El Estado ha sido incapaz de garantizar que las personas que cumplen penas puedan al salir rehacer su vida como si nada hubiera pasado. Es más, cuando alguien sale de prisión, no se sabe si se dedicará a buscar trabajo y se reinsertará socialmente, o se asociará con el mundo del crimen nuevamente.´
Es deseable que esa política humanista de aminorar el castigo permeé a todo México y que los gobernadores (as) y legislaturas, con un criterio único, transiten hacia una política de justicia en pro de los derechos humanos de los reos que están en las condiciones en que se emite el decreto respectivo. Piénsese en sus familias, que esperan verlos libres, integrados a sus hogares y deseosos de comenzar una vida nueva y digna.
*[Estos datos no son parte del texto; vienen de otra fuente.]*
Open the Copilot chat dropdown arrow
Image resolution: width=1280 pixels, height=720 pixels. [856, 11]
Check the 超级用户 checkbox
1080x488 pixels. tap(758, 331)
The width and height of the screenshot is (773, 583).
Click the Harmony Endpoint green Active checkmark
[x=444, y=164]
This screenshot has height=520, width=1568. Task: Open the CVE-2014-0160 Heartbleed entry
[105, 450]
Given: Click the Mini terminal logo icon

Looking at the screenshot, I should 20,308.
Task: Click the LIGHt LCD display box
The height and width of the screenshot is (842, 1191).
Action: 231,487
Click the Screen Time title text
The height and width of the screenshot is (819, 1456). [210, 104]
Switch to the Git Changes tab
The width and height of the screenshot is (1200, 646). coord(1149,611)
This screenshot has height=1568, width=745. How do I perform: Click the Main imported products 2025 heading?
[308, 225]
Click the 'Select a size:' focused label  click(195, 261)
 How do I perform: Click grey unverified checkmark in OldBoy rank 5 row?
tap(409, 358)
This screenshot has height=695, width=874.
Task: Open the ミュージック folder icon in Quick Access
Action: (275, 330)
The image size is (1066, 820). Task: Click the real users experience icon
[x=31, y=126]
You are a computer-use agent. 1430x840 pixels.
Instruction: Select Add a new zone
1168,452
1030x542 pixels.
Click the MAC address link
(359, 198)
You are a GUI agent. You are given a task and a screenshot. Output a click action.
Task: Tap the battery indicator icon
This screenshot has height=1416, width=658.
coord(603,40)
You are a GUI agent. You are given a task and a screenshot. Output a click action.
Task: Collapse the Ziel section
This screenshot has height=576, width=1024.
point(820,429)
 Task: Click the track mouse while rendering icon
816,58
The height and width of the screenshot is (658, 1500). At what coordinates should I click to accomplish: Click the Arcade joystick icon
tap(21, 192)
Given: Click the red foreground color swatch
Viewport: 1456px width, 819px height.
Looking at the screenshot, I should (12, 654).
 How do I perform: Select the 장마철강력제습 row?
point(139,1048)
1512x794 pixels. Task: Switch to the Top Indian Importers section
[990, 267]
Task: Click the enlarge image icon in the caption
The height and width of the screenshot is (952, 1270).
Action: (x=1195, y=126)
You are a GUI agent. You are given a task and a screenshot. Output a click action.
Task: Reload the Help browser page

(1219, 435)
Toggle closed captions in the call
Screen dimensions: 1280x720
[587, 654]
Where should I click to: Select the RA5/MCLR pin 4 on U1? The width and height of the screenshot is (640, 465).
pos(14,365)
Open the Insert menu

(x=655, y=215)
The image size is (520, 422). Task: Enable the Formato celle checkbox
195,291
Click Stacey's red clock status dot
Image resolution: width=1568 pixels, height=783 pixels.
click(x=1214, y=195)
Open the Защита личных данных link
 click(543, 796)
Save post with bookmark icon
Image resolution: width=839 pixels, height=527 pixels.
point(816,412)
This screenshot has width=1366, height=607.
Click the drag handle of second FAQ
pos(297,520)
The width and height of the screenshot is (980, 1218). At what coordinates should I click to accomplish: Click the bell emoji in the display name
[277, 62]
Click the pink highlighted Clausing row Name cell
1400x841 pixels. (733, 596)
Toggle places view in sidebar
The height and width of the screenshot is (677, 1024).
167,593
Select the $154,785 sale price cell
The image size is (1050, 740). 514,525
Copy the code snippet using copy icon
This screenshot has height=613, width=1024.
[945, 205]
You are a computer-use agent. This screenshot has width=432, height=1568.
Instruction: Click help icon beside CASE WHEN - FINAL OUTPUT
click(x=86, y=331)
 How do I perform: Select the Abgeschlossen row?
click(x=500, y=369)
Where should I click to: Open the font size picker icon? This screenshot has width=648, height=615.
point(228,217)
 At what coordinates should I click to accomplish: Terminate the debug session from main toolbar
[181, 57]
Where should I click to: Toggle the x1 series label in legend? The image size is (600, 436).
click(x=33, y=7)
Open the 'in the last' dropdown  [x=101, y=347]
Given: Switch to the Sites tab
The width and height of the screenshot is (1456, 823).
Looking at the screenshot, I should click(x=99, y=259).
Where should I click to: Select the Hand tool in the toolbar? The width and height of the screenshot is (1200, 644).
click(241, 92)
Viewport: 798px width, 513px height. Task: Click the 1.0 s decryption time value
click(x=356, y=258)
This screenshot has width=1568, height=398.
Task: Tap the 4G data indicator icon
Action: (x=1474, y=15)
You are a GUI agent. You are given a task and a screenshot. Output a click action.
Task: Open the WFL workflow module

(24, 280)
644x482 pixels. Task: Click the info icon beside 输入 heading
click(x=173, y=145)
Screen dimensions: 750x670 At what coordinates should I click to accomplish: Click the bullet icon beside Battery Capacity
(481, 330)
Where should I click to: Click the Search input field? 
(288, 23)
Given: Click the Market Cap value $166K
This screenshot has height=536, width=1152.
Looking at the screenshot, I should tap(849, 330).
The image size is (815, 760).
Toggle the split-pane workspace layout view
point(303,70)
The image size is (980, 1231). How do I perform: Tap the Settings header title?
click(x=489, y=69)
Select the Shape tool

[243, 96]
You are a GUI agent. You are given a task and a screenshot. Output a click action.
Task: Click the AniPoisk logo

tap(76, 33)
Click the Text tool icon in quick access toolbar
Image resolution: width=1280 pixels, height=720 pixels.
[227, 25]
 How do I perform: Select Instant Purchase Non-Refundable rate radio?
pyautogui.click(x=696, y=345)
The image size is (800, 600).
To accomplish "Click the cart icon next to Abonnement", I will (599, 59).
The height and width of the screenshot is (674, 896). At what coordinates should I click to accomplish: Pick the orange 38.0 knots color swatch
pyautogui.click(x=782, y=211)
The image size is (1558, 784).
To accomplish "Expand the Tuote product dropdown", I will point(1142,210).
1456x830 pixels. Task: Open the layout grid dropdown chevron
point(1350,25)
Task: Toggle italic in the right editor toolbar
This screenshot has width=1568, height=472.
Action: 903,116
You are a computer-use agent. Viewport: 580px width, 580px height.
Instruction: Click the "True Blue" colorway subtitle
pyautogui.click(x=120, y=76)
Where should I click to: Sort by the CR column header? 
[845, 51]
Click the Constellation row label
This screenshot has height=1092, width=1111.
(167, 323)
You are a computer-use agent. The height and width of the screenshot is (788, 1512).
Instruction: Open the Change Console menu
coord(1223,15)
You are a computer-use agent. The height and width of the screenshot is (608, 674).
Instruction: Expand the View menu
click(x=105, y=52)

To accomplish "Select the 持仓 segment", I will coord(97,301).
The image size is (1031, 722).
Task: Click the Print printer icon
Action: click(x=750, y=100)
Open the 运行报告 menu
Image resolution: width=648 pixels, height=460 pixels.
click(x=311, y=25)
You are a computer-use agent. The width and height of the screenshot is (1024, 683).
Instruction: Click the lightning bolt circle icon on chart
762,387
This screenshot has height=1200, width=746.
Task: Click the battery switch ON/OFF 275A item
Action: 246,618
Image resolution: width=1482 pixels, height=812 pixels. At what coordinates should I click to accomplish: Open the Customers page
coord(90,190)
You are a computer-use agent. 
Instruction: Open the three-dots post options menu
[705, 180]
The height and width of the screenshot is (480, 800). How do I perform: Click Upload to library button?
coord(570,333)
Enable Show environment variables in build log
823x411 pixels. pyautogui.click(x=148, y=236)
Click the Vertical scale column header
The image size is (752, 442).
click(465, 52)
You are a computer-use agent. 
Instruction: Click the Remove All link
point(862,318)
Tenemos que evolucionar en nuestro país hacia una justicia penal expedita, donde los juicios sean correctos y en plazos más cortos, donde no se juzgue sobre expedientes, sobre papeles, sino con la presencia de la persona acusada con su defensor a un lado. Deben establecerse criterios que definan con precisión la gravedad o no de las conductas pues a menudo se encarcela a personas que cometieron un hurto mínimo a veces por necesidad ( robo de famélico), lo cual implica para el Estado, a posteriori, un gasto elevado cuando la situación puede arreglarse con otro tipo de correcciones.
El presidente Amlo ha tomado pues la buena decisión de colocar los derechos humanos de las personas presas por encima de cualquier interpretación de castigo máximo. Sin embargo, estas medidas tienen sus riesgos pues hábiles abogados podrían alegar y acaso comprobar, por los medios que sean, que sus clientes fueron torturados y que pagan penas por tal motivo.
Los enfermos de males crónicos mayores de 65 años, quizás estén viviendo días muy difíciles por su enfermedad; habrá también personas que tienen muchos años presas sin ser sentenciadas. Los gobiernos estatales tienen la oportunidad de sumarse a esa iniciativa presidencial y hacer lo conducente para rescatar a una vida menos infeliz a quienes delinquieron.